#### Task statement
Render the rows from the line with "Open the 画线 drawing tools" to the line with "The width and" as a Markdown table with the columns No. and Line. Number each line, skip blank lines, and leave the pictures out.

#### Excerpted data
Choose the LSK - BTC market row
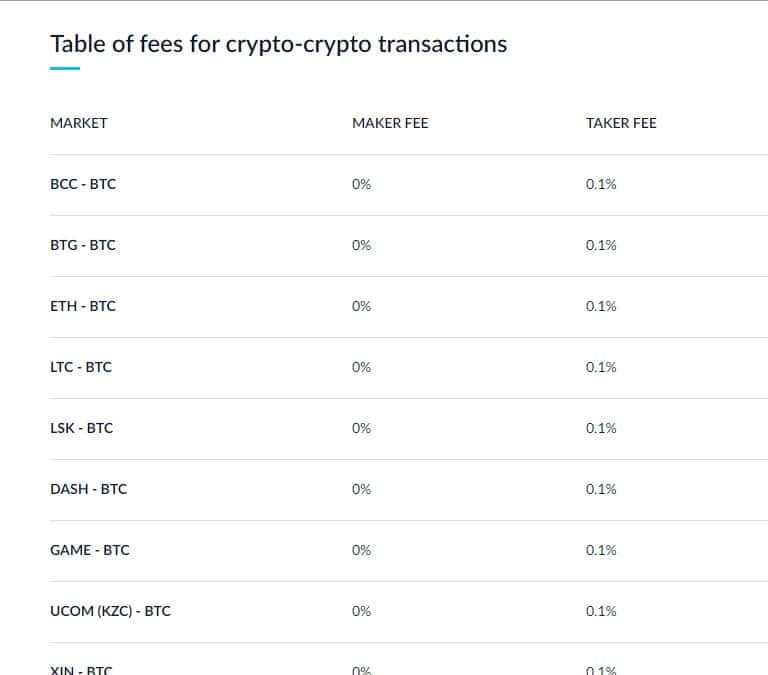Image resolution: width=768 pixels, height=675 pixels. point(82,428)
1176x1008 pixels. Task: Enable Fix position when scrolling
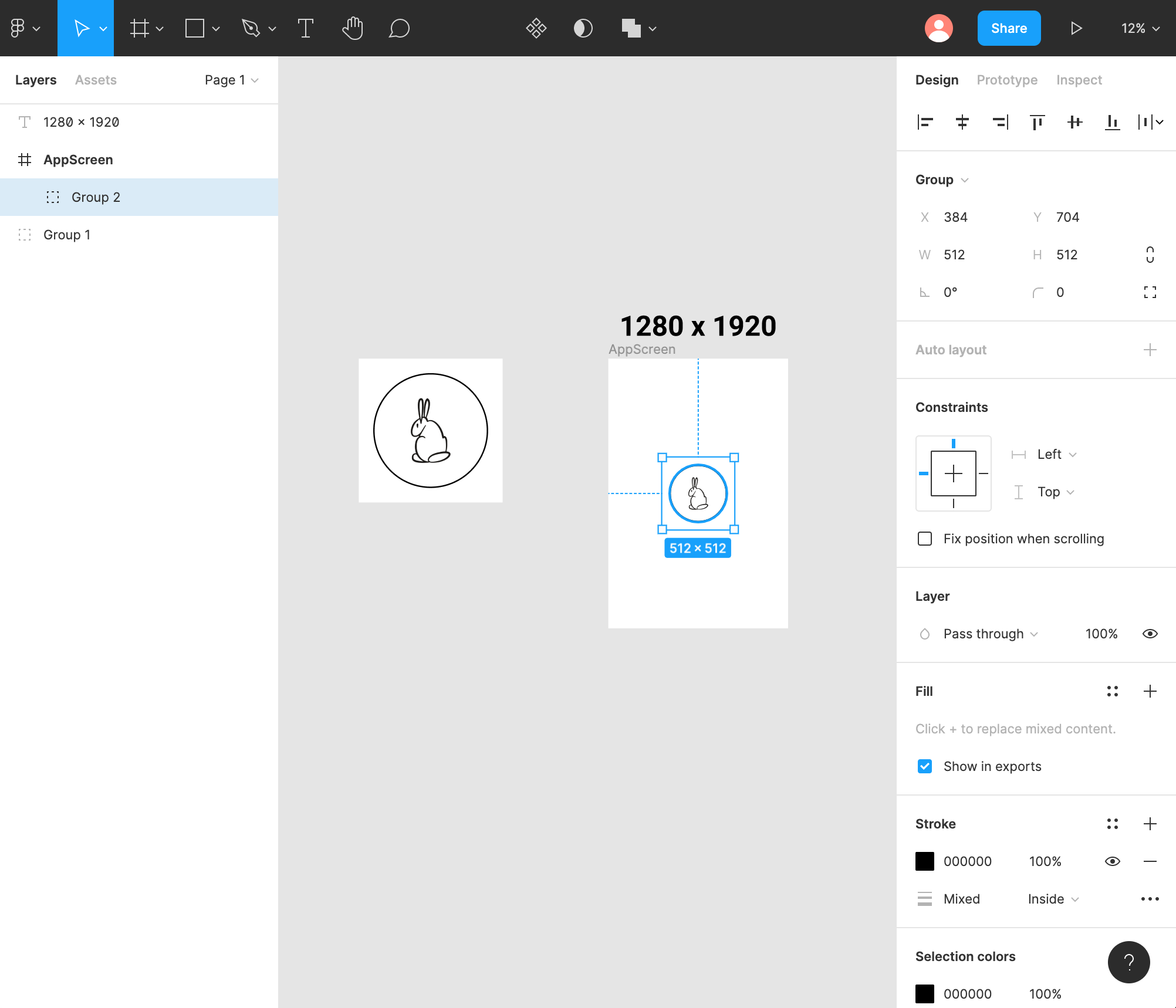coord(925,539)
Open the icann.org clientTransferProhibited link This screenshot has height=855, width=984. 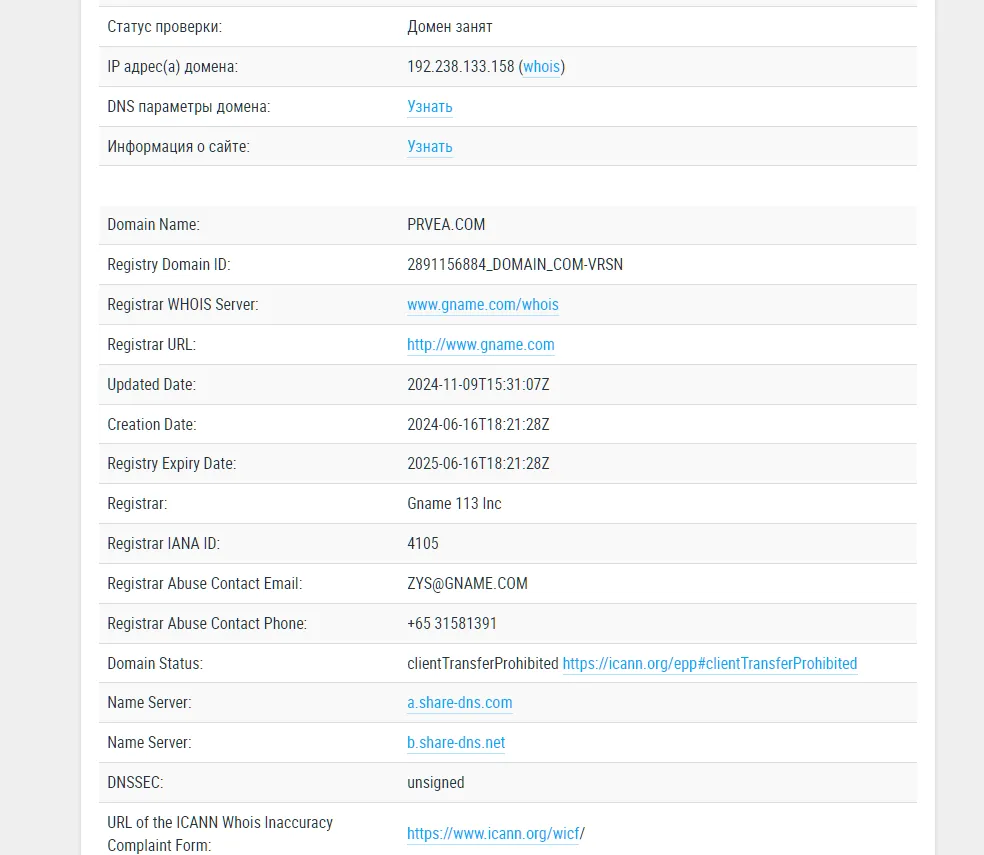point(710,664)
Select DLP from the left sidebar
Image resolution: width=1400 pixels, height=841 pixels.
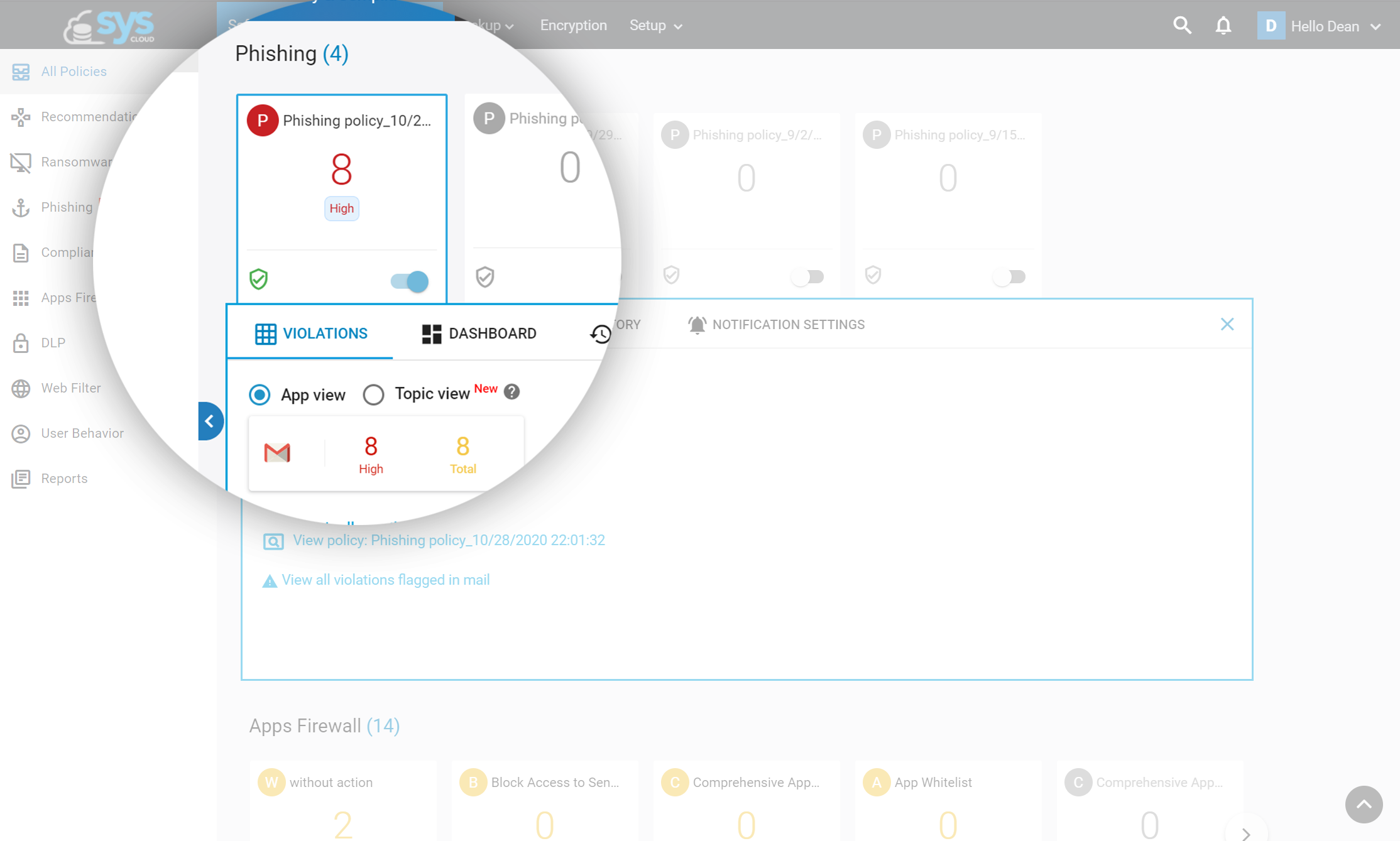[53, 343]
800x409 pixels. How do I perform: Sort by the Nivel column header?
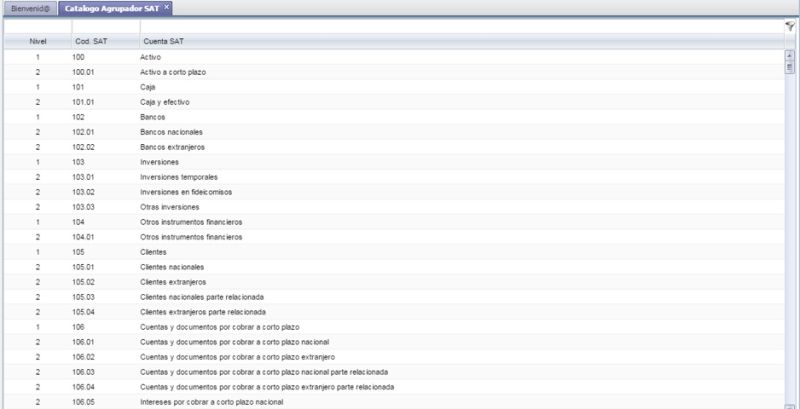[x=38, y=42]
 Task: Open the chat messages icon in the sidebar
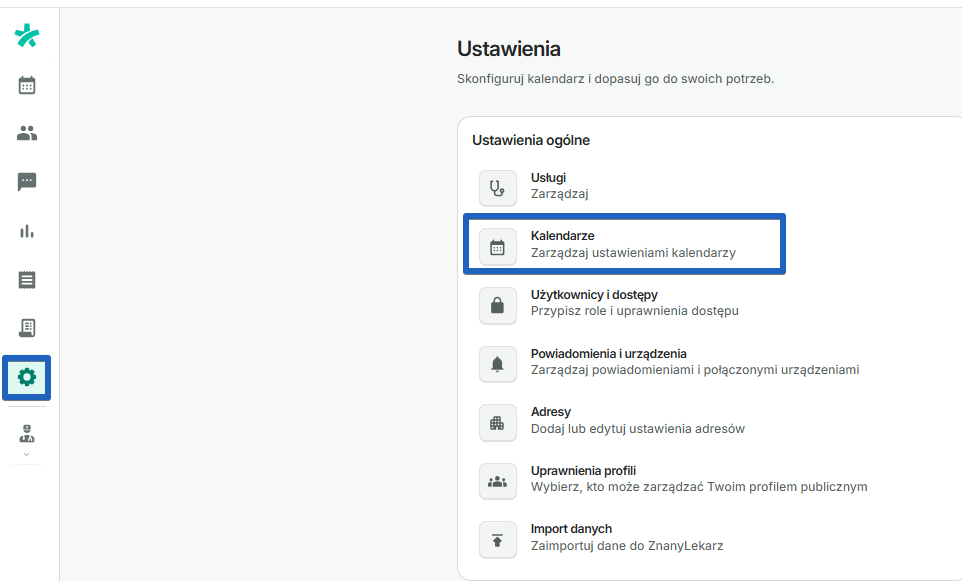point(26,181)
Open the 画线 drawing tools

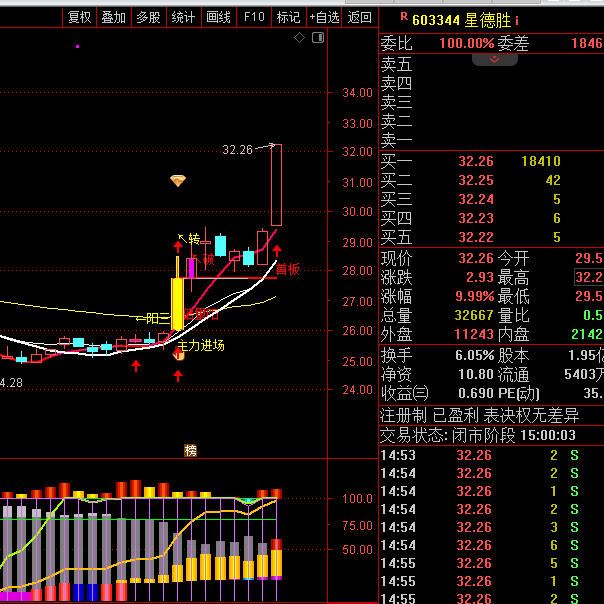(217, 17)
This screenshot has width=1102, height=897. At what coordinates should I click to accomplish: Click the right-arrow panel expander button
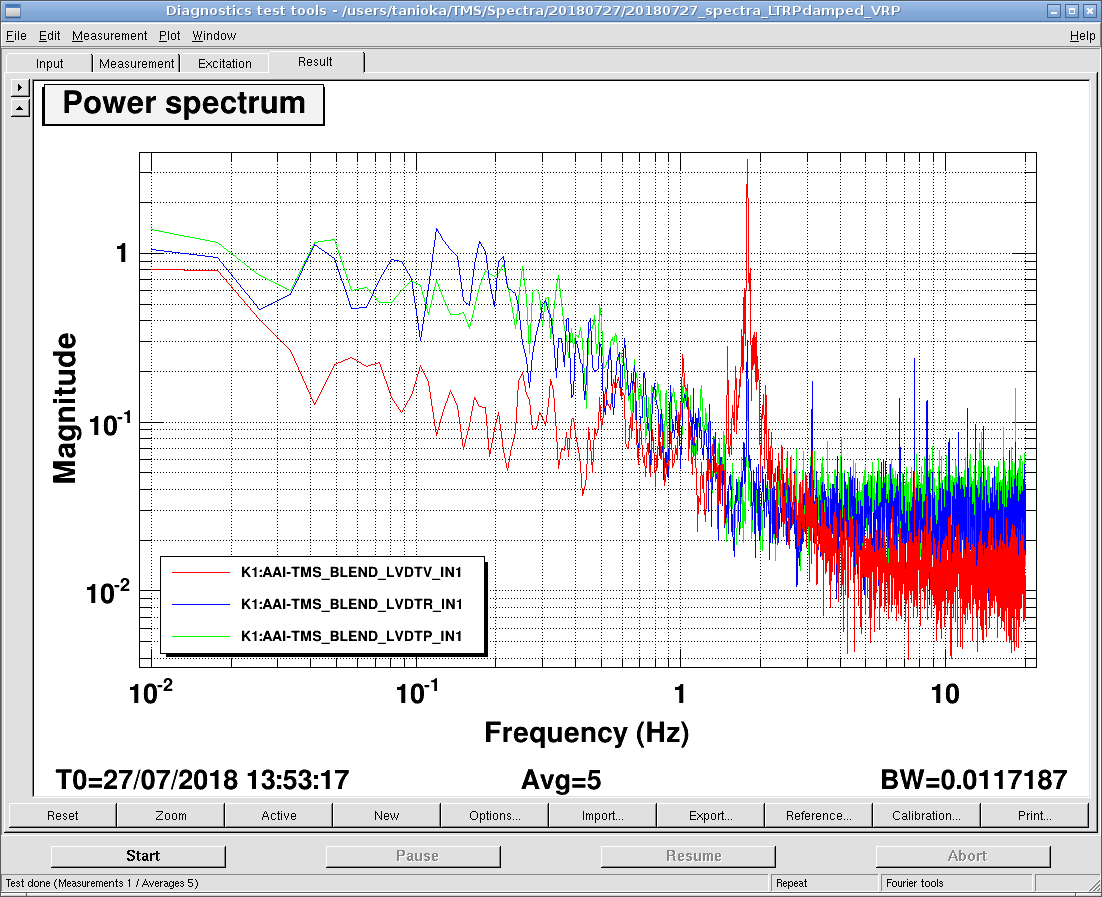click(x=20, y=88)
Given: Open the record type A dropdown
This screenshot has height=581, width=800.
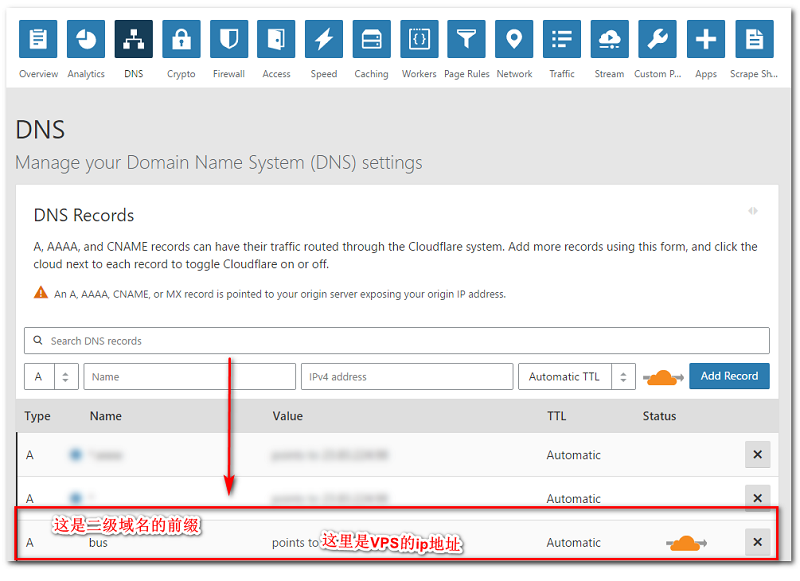Looking at the screenshot, I should 51,377.
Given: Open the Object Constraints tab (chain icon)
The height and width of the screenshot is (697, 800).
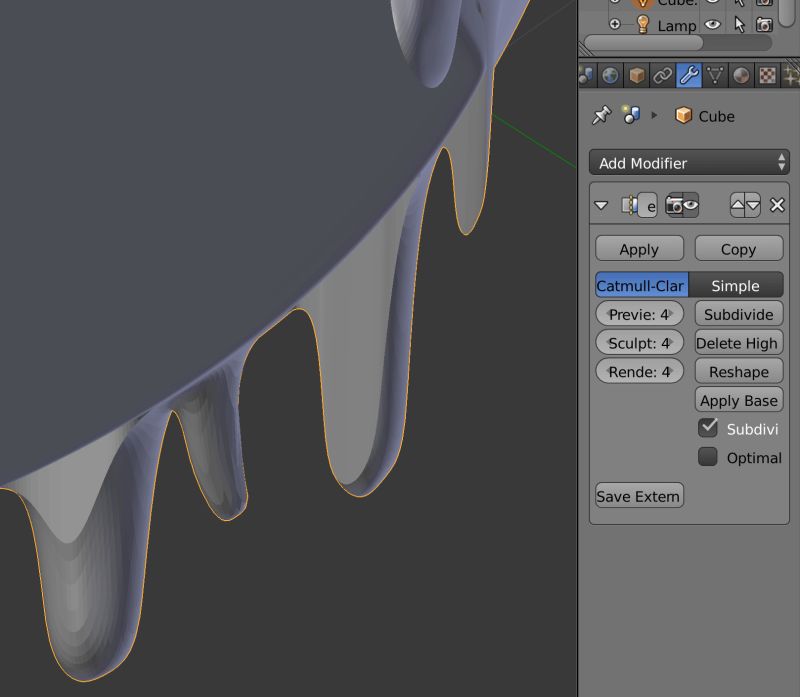Looking at the screenshot, I should [664, 75].
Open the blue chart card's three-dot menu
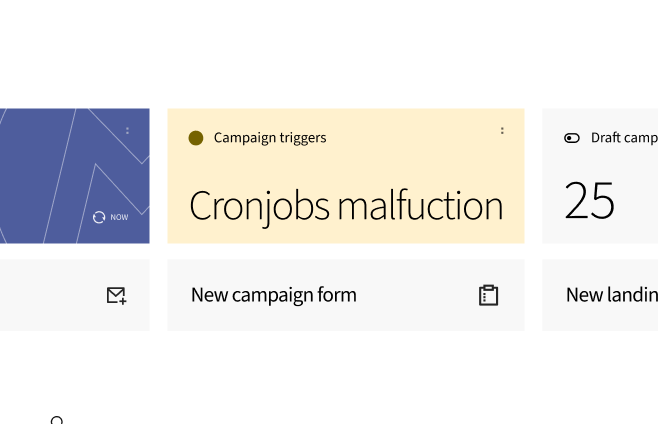The width and height of the screenshot is (658, 424). [x=127, y=131]
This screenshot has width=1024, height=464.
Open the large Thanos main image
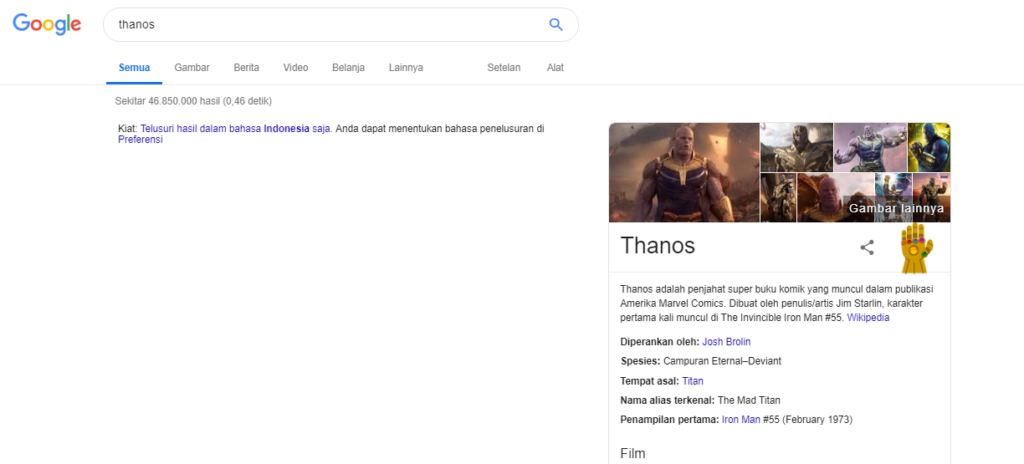point(684,173)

#### Solution to this exercise
| No. | Line |
|---|---|
| 1 | Open the 画线 drawing tools |
| 2 | (217, 17) |
| 3 | This screenshot has width=1102, height=897. At what coordinates should I click to accomplish: Click the right-arrow panel expander button |
| 4 | click(x=20, y=88) |
| 5 | Given: Open the record type A dropdown |
| 6 | This screenshot has height=581, width=800. |
| 7 | Looking at the screenshot, I should 51,377. |
| 8 | Given: Open the Object Constraints tab (chain icon) |
| 9 | The height and width of the screenshot is (697, 800). |
| 10 | Looking at the screenshot, I should [664, 75]. |
| 11 | Open the blue chart card's three-dot menu |
| 12 | The width and height of the screenshot is (658, 424). [x=127, y=131] |